→ **WORK REQUEST**: Please give an exact transcription of the records shown below.

→ **Stored items**:
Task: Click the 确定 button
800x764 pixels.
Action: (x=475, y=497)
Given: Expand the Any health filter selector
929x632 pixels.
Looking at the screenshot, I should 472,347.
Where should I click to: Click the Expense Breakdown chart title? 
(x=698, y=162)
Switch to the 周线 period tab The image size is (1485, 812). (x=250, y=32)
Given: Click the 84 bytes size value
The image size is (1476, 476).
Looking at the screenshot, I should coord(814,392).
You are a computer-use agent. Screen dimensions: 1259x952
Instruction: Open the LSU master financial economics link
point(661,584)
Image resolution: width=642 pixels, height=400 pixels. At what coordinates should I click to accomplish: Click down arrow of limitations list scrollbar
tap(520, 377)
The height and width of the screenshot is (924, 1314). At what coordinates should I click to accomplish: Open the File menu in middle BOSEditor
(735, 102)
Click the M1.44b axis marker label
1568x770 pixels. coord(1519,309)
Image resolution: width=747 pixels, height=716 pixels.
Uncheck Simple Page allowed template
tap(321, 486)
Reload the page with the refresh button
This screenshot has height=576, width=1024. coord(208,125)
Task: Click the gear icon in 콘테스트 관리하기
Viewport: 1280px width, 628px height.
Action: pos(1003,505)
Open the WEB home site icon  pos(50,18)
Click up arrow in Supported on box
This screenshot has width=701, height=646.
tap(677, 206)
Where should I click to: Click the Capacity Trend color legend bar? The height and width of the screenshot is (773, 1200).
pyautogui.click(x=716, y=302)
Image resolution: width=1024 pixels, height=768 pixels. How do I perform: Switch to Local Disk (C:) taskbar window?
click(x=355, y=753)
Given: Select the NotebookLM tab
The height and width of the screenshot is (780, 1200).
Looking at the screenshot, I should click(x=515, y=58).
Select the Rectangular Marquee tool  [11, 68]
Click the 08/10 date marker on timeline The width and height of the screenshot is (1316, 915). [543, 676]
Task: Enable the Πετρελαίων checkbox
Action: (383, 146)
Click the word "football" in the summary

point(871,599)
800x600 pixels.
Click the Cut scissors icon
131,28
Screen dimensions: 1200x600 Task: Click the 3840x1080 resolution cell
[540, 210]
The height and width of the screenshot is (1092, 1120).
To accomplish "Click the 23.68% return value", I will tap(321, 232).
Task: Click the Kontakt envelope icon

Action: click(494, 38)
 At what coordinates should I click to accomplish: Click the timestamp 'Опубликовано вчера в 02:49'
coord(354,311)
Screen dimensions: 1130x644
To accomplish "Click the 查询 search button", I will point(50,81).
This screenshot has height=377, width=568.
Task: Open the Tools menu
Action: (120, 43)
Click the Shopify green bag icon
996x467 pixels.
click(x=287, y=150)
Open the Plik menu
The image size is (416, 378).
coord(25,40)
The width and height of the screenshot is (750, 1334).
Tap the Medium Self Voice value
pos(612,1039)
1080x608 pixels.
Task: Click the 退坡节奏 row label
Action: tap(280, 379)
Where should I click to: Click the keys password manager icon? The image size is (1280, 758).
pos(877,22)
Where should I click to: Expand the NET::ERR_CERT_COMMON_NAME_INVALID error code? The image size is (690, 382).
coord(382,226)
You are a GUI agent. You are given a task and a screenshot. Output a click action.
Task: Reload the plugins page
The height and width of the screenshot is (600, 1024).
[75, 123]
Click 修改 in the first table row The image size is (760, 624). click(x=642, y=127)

→ **SOLUTION**:
Task: Click the 确定 button
800x764 pixels.
Action: (x=475, y=497)
Given: Expand the Any health filter selector
929x632 pixels.
Looking at the screenshot, I should 472,347.
Where should I click to: Click the Expense Breakdown chart title? 
(x=698, y=162)
Switch to the 周线 period tab The image size is (1485, 812). (x=250, y=32)
Given: Click the 84 bytes size value
The image size is (1476, 476).
Looking at the screenshot, I should coord(814,392).
You are a computer-use agent. Screen dimensions: 1259x952
Instruction: Open the LSU master financial economics link
point(661,584)
Image resolution: width=642 pixels, height=400 pixels. At what coordinates should I click to accomplish: Click down arrow of limitations list scrollbar
tap(520, 377)
The height and width of the screenshot is (924, 1314). At what coordinates should I click to accomplish: Open the File menu in middle BOSEditor
(735, 102)
Click the M1.44b axis marker label
1568x770 pixels. coord(1519,309)
Image resolution: width=747 pixels, height=716 pixels.
Uncheck Simple Page allowed template
tap(321, 486)
Reload the page with the refresh button
This screenshot has height=576, width=1024. coord(208,125)
Task: Click the gear icon in 콘테스트 관리하기
Viewport: 1280px width, 628px height.
Action: pos(1003,505)
Open the WEB home site icon  pos(50,18)
Click up arrow in Supported on box
This screenshot has width=701, height=646.
tap(677, 206)
Where should I click to: Click the Capacity Trend color legend bar? The height and width of the screenshot is (773, 1200).
pyautogui.click(x=716, y=302)
Image resolution: width=1024 pixels, height=768 pixels. How do I perform: Switch to Local Disk (C:) taskbar window?
click(x=355, y=753)
Given: Select the NotebookLM tab
The height and width of the screenshot is (780, 1200).
Looking at the screenshot, I should click(x=515, y=58).
Select the Rectangular Marquee tool  [11, 68]
Click the 08/10 date marker on timeline The width and height of the screenshot is (1316, 915). [543, 676]
Task: Enable the Πετρελαίων checkbox
Action: (383, 146)
Click the word "football" in the summary

point(871,599)
800x600 pixels.
Click the Cut scissors icon
131,28
Screen dimensions: 1200x600 Task: Click the 3840x1080 resolution cell
[540, 210]
The height and width of the screenshot is (1092, 1120).
To accomplish "Click the 23.68% return value", I will tap(321, 232).
Task: Click the Kontakt envelope icon

Action: click(494, 38)
 At what coordinates should I click to accomplish: Click the timestamp 'Опубликовано вчера в 02:49'
coord(354,311)
Screen dimensions: 1130x644
To accomplish "Click the 查询 search button", I will point(50,81).
This screenshot has height=377, width=568.
Task: Open the Tools menu
Action: (120, 43)
Click the Shopify green bag icon
996x467 pixels.
click(x=287, y=150)
Open the Plik menu
The image size is (416, 378).
coord(25,40)
The width and height of the screenshot is (750, 1334).
Tap the Medium Self Voice value
pos(612,1039)
1080x608 pixels.
Task: Click the 退坡节奏 row label
Action: tap(280, 379)
Where should I click to: Click the keys password manager icon? The image size is (1280, 758).
pos(877,22)
Where should I click to: Expand the NET::ERR_CERT_COMMON_NAME_INVALID error code? The image size is (690, 382).
coord(382,226)
You are a GUI agent. You are given a task and a screenshot. Output a click action.
Task: Reload the plugins page
The height and width of the screenshot is (600, 1024).
[75, 123]
Click 修改 in the first table row The image size is (760, 624). click(x=642, y=127)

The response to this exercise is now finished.